- [What is needed] In the records, take the stretch from the line containing "Task: Sort by the Task Name column header" through the line containing "1386x716 pixels." and switch "Task Name" to "Due Date". Give back only those lines, otherwise unchanged.

Start of Data listing

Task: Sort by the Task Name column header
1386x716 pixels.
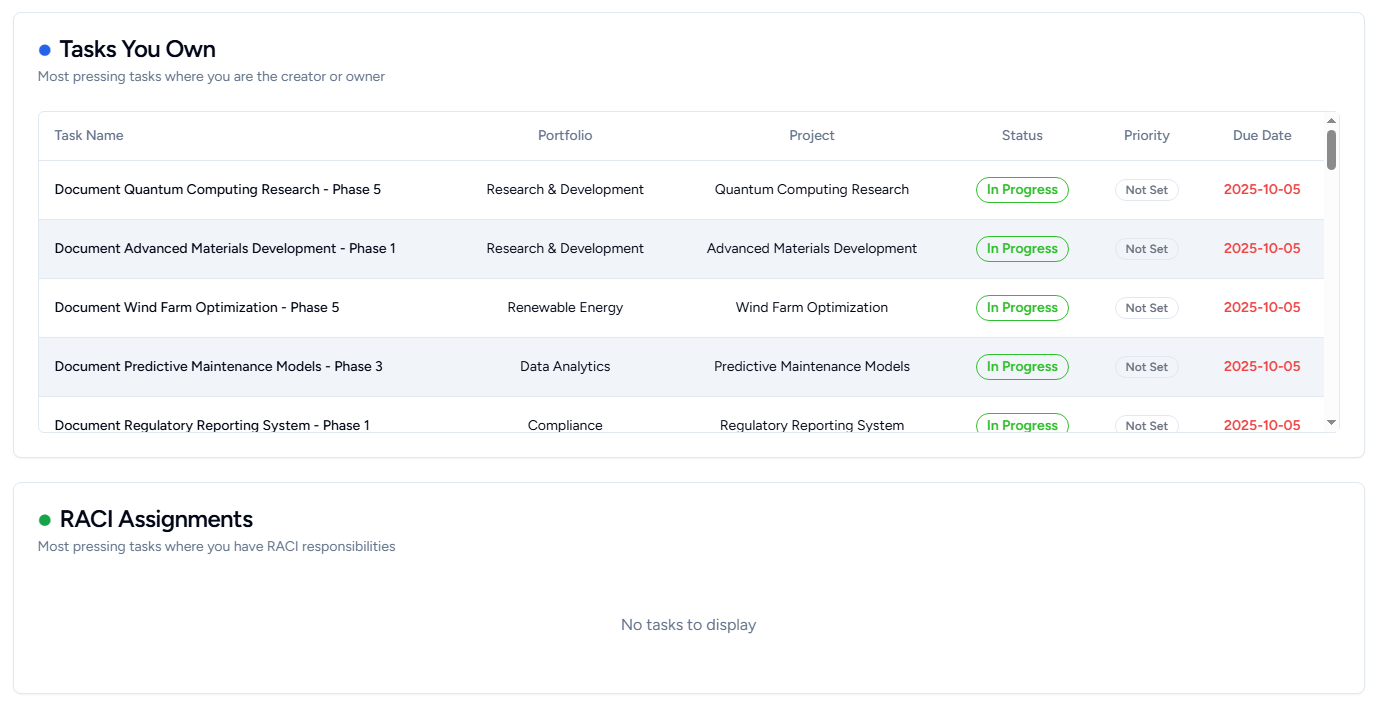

End of Data listing
Start of Data listing

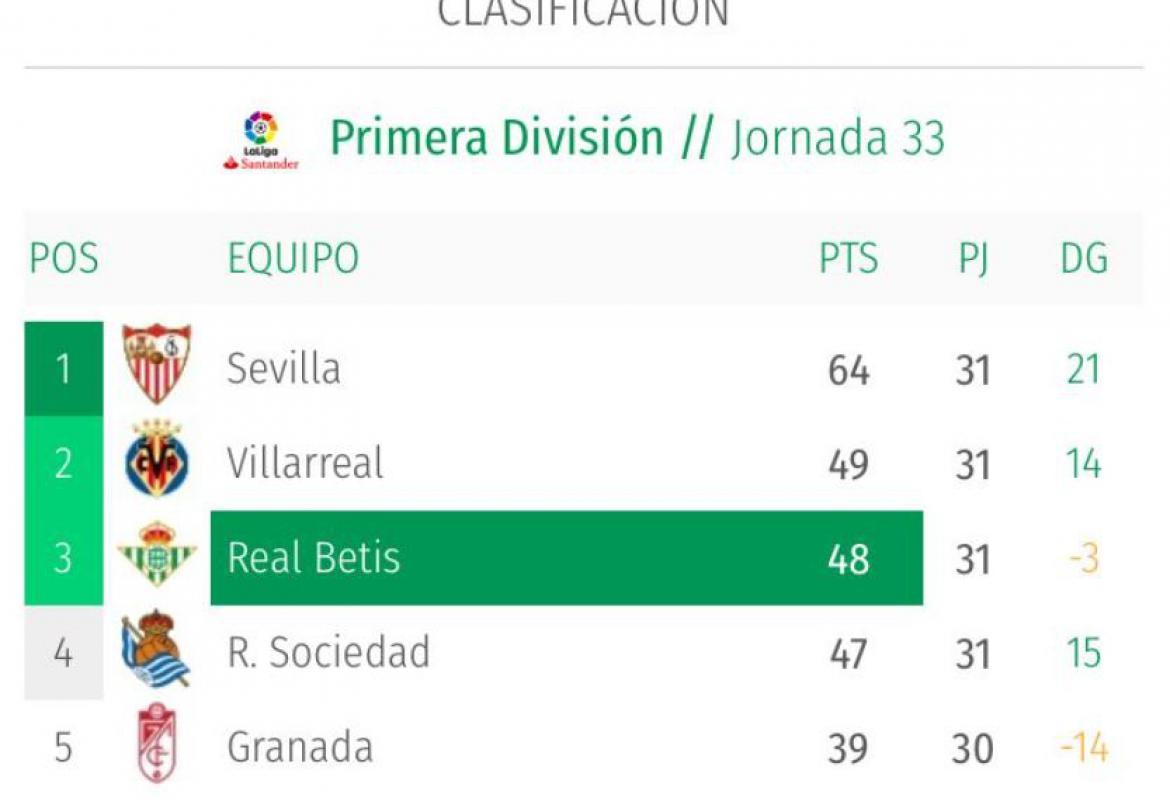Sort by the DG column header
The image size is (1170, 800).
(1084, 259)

End of Data listing

- [Result of this exercise]
Task: Sort by the Due Date column header
1386x716 pixels.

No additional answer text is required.